══ SOURCE RECORDS

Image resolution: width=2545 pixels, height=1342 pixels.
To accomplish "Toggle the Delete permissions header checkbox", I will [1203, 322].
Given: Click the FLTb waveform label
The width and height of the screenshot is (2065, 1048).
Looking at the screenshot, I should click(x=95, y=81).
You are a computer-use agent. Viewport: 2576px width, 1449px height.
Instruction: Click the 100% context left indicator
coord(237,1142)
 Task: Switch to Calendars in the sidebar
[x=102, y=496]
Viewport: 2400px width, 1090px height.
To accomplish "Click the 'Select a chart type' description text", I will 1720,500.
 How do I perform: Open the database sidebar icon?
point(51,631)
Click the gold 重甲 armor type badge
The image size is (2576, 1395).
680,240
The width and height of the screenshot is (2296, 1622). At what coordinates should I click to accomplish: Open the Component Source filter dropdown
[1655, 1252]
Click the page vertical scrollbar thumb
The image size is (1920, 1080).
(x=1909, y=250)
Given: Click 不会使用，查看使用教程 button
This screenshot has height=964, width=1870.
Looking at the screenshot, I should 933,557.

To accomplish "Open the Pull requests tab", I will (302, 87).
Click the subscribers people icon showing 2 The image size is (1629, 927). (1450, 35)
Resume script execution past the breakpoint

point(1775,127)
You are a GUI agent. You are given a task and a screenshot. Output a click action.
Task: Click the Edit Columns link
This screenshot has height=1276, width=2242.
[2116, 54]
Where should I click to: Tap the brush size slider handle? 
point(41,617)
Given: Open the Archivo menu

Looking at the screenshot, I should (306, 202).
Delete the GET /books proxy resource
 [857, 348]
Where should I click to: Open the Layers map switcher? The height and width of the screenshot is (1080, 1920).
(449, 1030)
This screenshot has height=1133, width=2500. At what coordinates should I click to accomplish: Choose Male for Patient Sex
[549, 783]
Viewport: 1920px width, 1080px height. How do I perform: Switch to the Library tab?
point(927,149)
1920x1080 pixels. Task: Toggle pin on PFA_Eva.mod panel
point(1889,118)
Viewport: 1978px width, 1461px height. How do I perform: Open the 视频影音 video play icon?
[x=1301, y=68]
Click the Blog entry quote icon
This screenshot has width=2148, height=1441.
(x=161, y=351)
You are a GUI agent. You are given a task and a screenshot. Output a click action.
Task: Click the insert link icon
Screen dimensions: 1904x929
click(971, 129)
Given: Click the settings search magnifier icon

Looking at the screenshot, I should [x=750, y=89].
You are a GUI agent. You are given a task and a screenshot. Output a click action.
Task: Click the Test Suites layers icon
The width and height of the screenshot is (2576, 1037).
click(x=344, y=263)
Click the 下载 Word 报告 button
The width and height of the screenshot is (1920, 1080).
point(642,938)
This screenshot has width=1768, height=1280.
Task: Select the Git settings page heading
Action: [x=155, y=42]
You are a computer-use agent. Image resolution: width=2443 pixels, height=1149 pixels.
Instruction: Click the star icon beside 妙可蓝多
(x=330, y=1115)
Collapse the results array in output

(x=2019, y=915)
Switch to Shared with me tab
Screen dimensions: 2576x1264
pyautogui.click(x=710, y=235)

════

AIM OF THE TASK:
Set down the records above once more, exactly as given.

SOLUTION:
Image resolution: width=2545 pixels, height=1342 pixels.
To accomplish "Toggle the Delete permissions header checkbox", I will [1203, 322].
Given: Click the FLTb waveform label
The width and height of the screenshot is (2065, 1048).
Looking at the screenshot, I should click(x=95, y=81).
You are a computer-use agent. Viewport: 2576px width, 1449px height.
Instruction: Click the 100% context left indicator
coord(237,1142)
 Task: Switch to Calendars in the sidebar
[x=102, y=496]
Viewport: 2400px width, 1090px height.
To accomplish "Click the 'Select a chart type' description text", I will 1720,500.
 How do I perform: Open the database sidebar icon?
point(51,631)
Click the gold 重甲 armor type badge
The image size is (2576, 1395).
680,240
The width and height of the screenshot is (2296, 1622). At what coordinates should I click to accomplish: Open the Component Source filter dropdown
[1655, 1252]
Click the page vertical scrollbar thumb
The image size is (1920, 1080).
(x=1909, y=250)
Given: Click 不会使用，查看使用教程 button
This screenshot has height=964, width=1870.
Looking at the screenshot, I should 933,557.

To accomplish "Open the Pull requests tab", I will (302, 87).
Click the subscribers people icon showing 2 The image size is (1629, 927). (1450, 35)
Resume script execution past the breakpoint

point(1775,127)
You are a GUI agent. You are given a task and a screenshot. Output a click action.
Task: Click the Edit Columns link
This screenshot has height=1276, width=2242.
[2116, 54]
Where should I click to: Tap the brush size slider handle? 
point(41,617)
Given: Open the Archivo menu

Looking at the screenshot, I should (306, 202).
Delete the GET /books proxy resource
 [857, 348]
Where should I click to: Open the Layers map switcher? The height and width of the screenshot is (1080, 1920).
(449, 1030)
This screenshot has height=1133, width=2500. At what coordinates should I click to accomplish: Choose Male for Patient Sex
[549, 783]
Viewport: 1920px width, 1080px height. How do I perform: Switch to the Library tab?
point(927,149)
1920x1080 pixels. Task: Toggle pin on PFA_Eva.mod panel
point(1889,118)
Viewport: 1978px width, 1461px height. How do I perform: Open the 视频影音 video play icon?
[x=1301, y=68]
Click the Blog entry quote icon
This screenshot has width=2148, height=1441.
(x=161, y=351)
You are a GUI agent. You are given a task and a screenshot. Output a click action.
Task: Click the insert link icon
Screen dimensions: 1904x929
click(971, 129)
Given: Click the settings search magnifier icon

Looking at the screenshot, I should [x=750, y=89].
You are a GUI agent. You are given a task and a screenshot. Output a click action.
Task: Click the Test Suites layers icon
The width and height of the screenshot is (2576, 1037).
click(x=344, y=263)
Click the 下载 Word 报告 button
The width and height of the screenshot is (1920, 1080).
point(642,938)
This screenshot has width=1768, height=1280.
Task: Select the Git settings page heading
Action: [x=155, y=42]
You are a computer-use agent. Image resolution: width=2443 pixels, height=1149 pixels.
Instruction: Click the star icon beside 妙可蓝多
(x=330, y=1115)
Collapse the results array in output

(x=2019, y=915)
Switch to Shared with me tab
Screen dimensions: 2576x1264
pyautogui.click(x=710, y=235)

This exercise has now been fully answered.